About this task: Nothing in the data should be left out or altered when it is retyped.

═══ Input material

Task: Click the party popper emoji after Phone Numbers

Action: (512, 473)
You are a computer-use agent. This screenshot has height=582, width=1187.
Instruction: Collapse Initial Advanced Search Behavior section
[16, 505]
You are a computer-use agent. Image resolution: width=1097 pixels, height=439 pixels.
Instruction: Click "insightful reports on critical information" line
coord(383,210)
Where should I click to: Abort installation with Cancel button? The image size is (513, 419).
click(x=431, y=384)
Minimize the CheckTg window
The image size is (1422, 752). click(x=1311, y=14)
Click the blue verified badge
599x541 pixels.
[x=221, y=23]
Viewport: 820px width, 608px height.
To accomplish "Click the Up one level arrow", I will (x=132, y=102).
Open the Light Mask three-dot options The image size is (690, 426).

══════

Expected answer:
Task: Click the party popper emoji after Phone Numbers

Action: (512, 473)
You are a computer-use agent. This screenshot has height=582, width=1187.
Instruction: Collapse Initial Advanced Search Behavior section
[16, 505]
You are a computer-use agent. Image resolution: width=1097 pixels, height=439 pixels.
Instruction: Click "insightful reports on critical information" line
coord(383,210)
Where should I click to: Abort installation with Cancel button? The image size is (513, 419).
click(x=431, y=384)
Minimize the CheckTg window
The image size is (1422, 752). click(x=1311, y=14)
Click the blue verified badge
599x541 pixels.
[x=221, y=23]
Viewport: 820px width, 608px height.
To accomplish "Click the Up one level arrow", I will (x=132, y=102).
Open the Light Mask three-dot options The image size is (690, 426).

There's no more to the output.